Publicado el 22. marzo 2015 In Dilexit ecclesiam

Mons. Robert Zollitsch: Visión y puesta en marcha – la Iglesia en camino hacia el futuro (III)

por:  Redacción schoenstatt.org

«El Papa mira hacia adelante y exige que la Iglesia se ponga en marcha, porque la Palabra de Dios ‘quiere provocar este permanente dinamismo de salida’” (EG 20). Quien sólo desea mirar hacia atrás y preservar, pierde el futuro. Por eso, el Papa exige pasar “de una pastoral de mera conservación a una pastoral decididamente misionera”. Mons.

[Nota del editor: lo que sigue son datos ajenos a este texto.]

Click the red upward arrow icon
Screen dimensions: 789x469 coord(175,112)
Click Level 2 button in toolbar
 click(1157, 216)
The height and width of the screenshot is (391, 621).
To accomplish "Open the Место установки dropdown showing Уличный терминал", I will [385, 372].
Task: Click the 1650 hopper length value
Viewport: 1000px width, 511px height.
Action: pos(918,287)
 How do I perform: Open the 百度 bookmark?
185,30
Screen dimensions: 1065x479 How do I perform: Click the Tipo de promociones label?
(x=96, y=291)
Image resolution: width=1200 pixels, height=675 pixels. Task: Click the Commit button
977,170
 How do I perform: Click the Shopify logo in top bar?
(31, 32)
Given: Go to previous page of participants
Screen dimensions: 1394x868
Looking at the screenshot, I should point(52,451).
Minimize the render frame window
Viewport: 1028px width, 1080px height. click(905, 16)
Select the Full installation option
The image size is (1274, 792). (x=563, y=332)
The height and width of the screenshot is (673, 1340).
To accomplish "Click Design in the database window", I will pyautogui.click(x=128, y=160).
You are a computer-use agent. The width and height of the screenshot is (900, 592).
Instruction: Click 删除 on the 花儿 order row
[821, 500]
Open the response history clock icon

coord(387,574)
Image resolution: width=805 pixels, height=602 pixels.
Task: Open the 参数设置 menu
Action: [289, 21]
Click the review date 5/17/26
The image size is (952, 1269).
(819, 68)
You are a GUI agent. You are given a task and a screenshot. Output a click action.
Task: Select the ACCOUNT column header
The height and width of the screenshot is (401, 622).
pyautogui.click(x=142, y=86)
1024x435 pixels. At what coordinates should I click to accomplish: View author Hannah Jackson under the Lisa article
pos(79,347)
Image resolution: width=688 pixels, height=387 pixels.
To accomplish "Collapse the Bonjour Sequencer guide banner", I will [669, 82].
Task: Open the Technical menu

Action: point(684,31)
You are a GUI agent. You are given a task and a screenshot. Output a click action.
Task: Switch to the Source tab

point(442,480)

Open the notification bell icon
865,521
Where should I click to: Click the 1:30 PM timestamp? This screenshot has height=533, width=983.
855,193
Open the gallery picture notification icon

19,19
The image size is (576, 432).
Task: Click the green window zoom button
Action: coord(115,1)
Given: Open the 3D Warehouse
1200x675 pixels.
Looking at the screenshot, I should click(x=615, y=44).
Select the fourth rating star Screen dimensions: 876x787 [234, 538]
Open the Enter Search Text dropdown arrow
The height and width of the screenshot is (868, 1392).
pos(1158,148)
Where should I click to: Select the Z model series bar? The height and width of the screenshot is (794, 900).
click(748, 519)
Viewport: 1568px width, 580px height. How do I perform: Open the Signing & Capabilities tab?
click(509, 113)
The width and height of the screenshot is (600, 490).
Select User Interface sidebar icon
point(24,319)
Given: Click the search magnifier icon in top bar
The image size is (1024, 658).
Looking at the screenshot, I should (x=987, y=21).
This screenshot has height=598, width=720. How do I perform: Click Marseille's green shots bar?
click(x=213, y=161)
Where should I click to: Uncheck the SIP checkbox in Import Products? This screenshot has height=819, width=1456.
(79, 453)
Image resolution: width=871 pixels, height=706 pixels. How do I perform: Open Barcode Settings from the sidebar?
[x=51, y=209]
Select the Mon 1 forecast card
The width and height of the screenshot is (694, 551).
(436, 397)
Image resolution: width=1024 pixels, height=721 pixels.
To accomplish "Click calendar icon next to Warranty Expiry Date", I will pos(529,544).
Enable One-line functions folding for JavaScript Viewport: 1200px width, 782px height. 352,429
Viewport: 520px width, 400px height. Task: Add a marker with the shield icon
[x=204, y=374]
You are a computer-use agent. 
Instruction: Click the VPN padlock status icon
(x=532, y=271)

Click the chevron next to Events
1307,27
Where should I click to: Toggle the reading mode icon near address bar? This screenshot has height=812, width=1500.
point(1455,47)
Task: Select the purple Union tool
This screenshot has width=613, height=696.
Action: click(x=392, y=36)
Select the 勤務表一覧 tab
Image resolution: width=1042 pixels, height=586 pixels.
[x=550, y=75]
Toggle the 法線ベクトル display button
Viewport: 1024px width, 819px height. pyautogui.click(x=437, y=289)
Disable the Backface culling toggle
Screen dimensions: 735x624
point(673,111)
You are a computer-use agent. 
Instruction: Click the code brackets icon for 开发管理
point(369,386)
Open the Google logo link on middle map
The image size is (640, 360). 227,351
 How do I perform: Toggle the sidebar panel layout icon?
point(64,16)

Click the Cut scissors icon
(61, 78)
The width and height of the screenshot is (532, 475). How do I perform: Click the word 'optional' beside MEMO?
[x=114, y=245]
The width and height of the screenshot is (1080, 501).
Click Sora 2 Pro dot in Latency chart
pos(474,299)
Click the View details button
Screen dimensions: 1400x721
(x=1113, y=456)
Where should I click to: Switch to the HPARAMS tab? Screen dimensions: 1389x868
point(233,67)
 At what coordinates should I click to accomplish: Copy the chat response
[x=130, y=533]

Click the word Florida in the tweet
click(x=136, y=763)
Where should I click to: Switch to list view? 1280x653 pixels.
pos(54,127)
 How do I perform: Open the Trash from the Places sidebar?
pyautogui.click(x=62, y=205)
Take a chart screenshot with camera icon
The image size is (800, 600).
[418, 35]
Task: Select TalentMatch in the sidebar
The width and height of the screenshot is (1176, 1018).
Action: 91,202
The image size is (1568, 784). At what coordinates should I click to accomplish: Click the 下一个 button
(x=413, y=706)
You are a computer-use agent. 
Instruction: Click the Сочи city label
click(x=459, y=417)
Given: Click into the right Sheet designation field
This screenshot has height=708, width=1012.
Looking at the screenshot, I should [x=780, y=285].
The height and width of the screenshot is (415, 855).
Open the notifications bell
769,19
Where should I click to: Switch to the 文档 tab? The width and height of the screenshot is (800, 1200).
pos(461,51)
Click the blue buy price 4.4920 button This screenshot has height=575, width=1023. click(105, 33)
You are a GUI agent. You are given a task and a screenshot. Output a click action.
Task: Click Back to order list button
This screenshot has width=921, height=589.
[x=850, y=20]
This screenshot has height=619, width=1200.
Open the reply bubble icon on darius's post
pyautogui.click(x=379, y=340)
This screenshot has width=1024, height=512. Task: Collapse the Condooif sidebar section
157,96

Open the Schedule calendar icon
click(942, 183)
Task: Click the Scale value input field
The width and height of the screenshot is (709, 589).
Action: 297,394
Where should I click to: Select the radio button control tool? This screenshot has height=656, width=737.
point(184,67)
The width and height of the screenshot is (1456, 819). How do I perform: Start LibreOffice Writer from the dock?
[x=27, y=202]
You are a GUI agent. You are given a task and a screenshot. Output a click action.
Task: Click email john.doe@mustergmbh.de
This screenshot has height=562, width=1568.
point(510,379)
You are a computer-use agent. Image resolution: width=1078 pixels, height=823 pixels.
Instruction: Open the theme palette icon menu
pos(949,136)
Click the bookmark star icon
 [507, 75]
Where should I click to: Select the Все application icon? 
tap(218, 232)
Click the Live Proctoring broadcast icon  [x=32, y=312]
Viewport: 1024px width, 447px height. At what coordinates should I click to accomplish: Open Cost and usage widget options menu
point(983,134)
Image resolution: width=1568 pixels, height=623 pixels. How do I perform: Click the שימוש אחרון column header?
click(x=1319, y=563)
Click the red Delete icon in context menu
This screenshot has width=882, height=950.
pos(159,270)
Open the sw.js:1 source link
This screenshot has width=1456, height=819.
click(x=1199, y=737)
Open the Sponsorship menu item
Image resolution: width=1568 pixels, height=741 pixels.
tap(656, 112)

Robert Zollitsch, Arzobispo emérito de Friburgo, y hasta 2013 Presidente de la Conferencia Episcopal de Alemania, tomó «Evangelii Gaudium» como hilo conductor para una conferencia que dio con motivo del centenario de Schoenstatt, en cooperación con la Domschule de Würzburg, el 19 de noviembre de 2014. En ella, habló sobre la visión de la Iglesia regalada y entregada a Schoenstatt, mostrándola como «una visión de la Iglesia sobre el fundamento de la imagen de Iglesia del Concilio Vaticano II y sobre el trasfondo de la Exhortación Apostólica “Evangelii Gaudium”. Schoenstatt.org se alegra de poder ofrecer esta conferencia a toda la Familia de Schoenstatt, publicándola en las próximas semanas capítulo por capítulo. Esta semana, publicamos el capitulo III: Iglesia constituida para servir.

 

III.

Iglesia constituida para servir

Un periodista norteamericano que observaba cómo la Madre Teresa de Calcuta cuidaba a los enfermos y moribundos, le dijo: ¡Ni por cien millones de dólares haría eso! A lo que la Madre Teresa respondió: ¡Yo tampoco! Uno no hace algo así por dinero. El amor, el amor al prójimo sí lo hace. Espontáneamente notamos cómo detrás de tal proceder se descubre una dimensión que puede cambiar a este mundo. Nuestra sociedad busca con razón figuras que, como San Martín, comparta su manto con el mendigo que pasa frío. Y año tras año, las procesiones de San Martín llevan su mensaje a los corazones de niños y adultos. Figuras como Elizabeth de Turingia dejan en claro que la Iglesia está para servir a las personas, según el ejemplo y siguiendo a Jesucristo, que “no ha venido a ser servido, sino a servir” (Mc 10,45) El camino de renovación de la Iglesia hacia una mayor credibilidad externa y hacia una creciente confianza interna, pasa por una visión y una experiencia de una Iglesia servidora. Esta visión es capaz de aproximarse a los corazones y encenderlos. Sin duda que muchos fieles cristianos prestan innumerables servicios en nuestra sociedad. Esto también debe ser dicho. (Cf. Mt 5,16) Es importante eso sí hacerlo con “humilde conciencia de sí mismo”. Sabemos que una fe sostenida por el amor y que brilla hacia afuera, logra conmover a las personas y convencerlas. Una Iglesia así, humildemente servicial, y que al hacerlo se olvida de sí misma (por lo menos de vez en cuando), señala hacia el futuro.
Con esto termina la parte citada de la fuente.